(Stored items from a collection)
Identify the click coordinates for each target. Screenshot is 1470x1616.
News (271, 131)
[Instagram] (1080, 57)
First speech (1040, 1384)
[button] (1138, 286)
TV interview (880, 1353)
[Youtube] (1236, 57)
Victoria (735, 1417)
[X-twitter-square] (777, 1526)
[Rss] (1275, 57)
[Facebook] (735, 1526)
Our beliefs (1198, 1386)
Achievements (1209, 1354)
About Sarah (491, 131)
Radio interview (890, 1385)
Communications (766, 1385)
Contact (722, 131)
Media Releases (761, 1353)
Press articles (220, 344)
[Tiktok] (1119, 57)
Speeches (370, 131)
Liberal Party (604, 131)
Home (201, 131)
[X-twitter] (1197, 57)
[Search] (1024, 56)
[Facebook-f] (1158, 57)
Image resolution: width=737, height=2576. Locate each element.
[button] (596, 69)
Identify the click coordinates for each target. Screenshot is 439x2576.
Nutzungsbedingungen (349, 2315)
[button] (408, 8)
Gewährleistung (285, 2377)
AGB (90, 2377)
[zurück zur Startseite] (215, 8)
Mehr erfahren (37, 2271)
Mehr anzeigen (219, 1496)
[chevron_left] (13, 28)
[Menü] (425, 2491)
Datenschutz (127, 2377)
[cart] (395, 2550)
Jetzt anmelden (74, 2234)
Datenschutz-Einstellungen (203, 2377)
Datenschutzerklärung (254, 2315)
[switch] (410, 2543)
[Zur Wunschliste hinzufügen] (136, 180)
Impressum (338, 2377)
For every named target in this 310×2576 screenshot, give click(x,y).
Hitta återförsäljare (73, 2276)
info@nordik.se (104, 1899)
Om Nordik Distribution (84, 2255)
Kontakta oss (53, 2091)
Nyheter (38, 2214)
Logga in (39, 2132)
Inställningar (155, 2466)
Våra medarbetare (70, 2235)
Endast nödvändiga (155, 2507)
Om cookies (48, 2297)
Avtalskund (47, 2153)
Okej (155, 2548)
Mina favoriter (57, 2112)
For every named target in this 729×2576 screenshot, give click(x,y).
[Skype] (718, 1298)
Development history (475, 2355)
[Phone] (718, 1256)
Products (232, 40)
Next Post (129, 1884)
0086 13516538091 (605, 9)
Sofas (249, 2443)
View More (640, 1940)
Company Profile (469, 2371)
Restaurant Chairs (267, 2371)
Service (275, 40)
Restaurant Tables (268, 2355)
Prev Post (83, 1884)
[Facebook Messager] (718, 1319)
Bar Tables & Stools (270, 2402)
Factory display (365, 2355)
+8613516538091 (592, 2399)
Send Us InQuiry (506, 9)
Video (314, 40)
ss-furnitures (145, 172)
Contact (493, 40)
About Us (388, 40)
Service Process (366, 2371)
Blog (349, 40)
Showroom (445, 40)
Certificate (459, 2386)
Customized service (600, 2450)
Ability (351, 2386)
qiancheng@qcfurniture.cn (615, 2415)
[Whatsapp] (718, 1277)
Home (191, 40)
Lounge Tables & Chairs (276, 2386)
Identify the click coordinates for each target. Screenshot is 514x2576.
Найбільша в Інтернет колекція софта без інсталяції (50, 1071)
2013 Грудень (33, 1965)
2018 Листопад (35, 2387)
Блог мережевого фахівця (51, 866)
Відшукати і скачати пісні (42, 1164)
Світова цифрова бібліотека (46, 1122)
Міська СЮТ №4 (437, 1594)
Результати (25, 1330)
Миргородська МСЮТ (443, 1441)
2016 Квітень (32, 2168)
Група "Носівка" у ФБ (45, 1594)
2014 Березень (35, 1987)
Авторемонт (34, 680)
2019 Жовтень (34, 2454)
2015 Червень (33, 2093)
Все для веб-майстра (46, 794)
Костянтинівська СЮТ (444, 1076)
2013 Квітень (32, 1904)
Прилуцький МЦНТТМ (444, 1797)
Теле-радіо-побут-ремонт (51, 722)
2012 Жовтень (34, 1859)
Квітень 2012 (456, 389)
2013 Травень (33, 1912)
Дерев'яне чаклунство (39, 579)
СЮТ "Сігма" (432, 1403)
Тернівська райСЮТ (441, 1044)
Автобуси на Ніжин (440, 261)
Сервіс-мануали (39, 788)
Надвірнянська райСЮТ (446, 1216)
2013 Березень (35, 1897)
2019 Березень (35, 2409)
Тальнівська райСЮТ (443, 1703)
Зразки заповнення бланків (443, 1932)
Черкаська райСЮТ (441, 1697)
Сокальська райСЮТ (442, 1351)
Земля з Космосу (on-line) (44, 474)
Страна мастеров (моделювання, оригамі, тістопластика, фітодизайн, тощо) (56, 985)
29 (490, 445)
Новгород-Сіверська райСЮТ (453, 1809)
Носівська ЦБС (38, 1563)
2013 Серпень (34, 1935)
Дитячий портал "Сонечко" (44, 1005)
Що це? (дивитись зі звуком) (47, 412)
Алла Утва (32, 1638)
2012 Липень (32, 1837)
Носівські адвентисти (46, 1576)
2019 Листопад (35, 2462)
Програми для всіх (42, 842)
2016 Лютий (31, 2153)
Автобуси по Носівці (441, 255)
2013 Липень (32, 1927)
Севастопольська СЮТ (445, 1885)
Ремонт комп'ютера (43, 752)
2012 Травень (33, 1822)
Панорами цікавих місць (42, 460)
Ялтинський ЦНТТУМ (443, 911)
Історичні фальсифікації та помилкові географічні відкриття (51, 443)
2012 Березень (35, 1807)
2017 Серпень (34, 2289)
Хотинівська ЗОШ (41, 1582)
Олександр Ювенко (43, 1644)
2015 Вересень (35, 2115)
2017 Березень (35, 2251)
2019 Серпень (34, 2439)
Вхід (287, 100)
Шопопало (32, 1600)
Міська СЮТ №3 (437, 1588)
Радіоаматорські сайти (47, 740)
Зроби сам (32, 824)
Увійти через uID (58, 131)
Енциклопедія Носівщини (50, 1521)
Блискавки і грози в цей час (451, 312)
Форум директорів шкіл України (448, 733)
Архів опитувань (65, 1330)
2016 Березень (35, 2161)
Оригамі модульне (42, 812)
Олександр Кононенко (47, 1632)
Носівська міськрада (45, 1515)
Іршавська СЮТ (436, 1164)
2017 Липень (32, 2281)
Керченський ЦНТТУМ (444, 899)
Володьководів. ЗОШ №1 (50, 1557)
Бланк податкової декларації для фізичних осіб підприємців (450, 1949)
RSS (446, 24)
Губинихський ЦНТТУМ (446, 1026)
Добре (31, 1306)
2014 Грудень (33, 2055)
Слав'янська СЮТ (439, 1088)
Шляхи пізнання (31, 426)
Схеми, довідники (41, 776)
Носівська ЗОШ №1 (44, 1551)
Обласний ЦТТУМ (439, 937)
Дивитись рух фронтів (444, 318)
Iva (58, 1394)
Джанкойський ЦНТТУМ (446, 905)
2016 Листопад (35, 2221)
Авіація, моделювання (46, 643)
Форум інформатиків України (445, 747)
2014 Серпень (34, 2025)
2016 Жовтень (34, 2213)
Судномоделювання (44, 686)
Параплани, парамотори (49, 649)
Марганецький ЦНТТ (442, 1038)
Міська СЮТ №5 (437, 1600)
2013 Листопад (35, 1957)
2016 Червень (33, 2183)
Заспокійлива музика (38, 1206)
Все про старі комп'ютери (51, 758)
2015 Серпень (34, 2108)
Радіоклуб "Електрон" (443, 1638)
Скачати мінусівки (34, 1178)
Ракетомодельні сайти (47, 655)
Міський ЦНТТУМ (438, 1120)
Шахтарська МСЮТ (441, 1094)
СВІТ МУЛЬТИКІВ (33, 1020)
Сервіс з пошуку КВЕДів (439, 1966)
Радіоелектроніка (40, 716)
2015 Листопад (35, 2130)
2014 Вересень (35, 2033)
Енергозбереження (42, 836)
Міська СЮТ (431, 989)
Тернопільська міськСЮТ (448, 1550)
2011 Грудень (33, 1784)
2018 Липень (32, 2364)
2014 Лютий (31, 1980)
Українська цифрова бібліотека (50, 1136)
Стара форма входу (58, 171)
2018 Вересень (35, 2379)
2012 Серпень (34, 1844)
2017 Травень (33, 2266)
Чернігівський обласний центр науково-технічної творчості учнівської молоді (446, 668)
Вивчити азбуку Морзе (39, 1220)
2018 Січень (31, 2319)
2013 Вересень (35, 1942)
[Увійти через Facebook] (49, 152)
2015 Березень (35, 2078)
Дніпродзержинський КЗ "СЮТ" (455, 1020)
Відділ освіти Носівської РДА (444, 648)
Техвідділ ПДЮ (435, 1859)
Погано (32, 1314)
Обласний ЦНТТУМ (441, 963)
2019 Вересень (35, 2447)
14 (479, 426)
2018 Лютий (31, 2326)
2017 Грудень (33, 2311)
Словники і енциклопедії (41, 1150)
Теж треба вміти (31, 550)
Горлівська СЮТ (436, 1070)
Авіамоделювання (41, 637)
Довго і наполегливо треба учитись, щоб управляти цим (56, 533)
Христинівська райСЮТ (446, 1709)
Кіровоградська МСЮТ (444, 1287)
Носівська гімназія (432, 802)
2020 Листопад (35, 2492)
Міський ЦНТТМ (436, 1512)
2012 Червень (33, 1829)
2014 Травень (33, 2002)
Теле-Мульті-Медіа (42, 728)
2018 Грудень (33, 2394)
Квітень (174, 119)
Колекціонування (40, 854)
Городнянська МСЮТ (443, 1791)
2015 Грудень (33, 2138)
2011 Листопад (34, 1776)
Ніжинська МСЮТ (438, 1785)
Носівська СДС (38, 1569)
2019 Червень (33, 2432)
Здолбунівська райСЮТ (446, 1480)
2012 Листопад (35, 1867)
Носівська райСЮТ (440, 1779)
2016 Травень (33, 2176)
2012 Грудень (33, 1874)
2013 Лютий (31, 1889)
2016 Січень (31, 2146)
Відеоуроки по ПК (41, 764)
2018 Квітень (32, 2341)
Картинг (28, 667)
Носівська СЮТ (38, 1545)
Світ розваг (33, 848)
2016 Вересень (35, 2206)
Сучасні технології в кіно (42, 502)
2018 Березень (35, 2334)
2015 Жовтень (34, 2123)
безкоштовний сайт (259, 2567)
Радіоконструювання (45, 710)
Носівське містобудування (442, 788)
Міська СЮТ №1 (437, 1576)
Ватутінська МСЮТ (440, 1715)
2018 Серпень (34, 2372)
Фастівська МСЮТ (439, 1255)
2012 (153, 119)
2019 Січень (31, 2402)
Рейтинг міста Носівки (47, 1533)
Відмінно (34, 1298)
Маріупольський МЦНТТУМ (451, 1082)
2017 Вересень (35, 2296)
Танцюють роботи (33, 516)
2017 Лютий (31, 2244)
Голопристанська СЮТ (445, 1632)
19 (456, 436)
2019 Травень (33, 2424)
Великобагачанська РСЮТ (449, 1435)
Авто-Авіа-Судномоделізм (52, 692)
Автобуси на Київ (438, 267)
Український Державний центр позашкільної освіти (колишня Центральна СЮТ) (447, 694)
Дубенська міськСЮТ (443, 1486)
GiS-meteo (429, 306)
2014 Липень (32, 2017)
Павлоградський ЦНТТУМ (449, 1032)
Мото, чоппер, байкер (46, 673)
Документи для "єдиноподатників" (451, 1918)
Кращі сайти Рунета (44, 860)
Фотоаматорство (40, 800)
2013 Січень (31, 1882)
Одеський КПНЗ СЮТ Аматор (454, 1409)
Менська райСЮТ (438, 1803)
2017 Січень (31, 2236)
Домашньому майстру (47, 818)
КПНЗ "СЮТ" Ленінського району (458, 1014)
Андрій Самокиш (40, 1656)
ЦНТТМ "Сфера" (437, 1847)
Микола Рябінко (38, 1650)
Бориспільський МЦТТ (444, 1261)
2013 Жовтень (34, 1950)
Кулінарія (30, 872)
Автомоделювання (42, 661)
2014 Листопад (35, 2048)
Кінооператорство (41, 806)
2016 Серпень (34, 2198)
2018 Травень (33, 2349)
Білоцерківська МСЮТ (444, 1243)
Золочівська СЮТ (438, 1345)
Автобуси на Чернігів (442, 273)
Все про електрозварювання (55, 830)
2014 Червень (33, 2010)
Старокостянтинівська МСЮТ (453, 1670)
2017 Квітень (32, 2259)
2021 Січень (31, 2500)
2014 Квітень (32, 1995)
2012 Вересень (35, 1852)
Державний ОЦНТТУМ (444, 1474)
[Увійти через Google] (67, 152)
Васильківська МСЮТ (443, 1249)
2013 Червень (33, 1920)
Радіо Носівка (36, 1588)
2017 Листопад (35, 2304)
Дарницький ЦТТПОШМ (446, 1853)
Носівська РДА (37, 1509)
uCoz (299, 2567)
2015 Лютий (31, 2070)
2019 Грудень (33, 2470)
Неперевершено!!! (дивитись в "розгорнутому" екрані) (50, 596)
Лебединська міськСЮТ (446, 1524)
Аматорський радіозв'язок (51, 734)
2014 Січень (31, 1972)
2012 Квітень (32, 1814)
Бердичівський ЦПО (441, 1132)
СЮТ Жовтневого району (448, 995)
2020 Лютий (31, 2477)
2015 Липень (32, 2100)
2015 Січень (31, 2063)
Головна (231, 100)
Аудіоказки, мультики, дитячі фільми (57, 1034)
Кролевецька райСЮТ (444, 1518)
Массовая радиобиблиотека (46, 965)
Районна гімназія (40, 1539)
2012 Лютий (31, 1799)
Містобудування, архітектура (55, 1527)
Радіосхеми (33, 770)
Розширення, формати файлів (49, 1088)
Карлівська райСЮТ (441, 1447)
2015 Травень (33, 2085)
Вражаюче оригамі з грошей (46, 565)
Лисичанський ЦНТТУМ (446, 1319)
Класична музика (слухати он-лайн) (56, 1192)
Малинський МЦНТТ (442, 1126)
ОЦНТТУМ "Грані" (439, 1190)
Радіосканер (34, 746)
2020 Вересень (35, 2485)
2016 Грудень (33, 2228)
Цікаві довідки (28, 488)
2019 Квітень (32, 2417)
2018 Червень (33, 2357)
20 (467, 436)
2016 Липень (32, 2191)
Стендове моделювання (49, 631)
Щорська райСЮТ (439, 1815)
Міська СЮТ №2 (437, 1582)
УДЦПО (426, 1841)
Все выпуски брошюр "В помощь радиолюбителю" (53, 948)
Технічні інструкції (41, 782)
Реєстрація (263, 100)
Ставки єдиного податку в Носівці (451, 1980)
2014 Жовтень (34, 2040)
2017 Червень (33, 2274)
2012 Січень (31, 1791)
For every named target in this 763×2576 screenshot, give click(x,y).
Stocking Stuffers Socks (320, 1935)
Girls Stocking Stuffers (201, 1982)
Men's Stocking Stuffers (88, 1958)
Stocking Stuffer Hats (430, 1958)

TASK GOAL
Nothing but the lines from the beginning of the records through the line with "[Facebook-f] (1158, 57)" should appear, each printed exactly.

ANSWER TO THE EXERCISE
Identify the click coordinates for each target. Screenshot is 1470x1616.
News (271, 131)
[Instagram] (1080, 57)
First speech (1040, 1384)
[button] (1138, 286)
TV interview (880, 1353)
[Youtube] (1236, 57)
Victoria (735, 1417)
[X-twitter-square] (777, 1526)
[Rss] (1275, 57)
[Facebook] (735, 1526)
Our beliefs (1198, 1386)
Achievements (1209, 1354)
About Sarah (491, 131)
Radio interview (890, 1385)
Communications (766, 1385)
Contact (722, 131)
Media Releases (761, 1353)
Press articles (220, 344)
[Tiktok] (1119, 57)
Speeches (370, 131)
Liberal Party (604, 131)
Home (201, 131)
[X-twitter] (1197, 57)
[Search] (1024, 56)
[Facebook-f] (1158, 57)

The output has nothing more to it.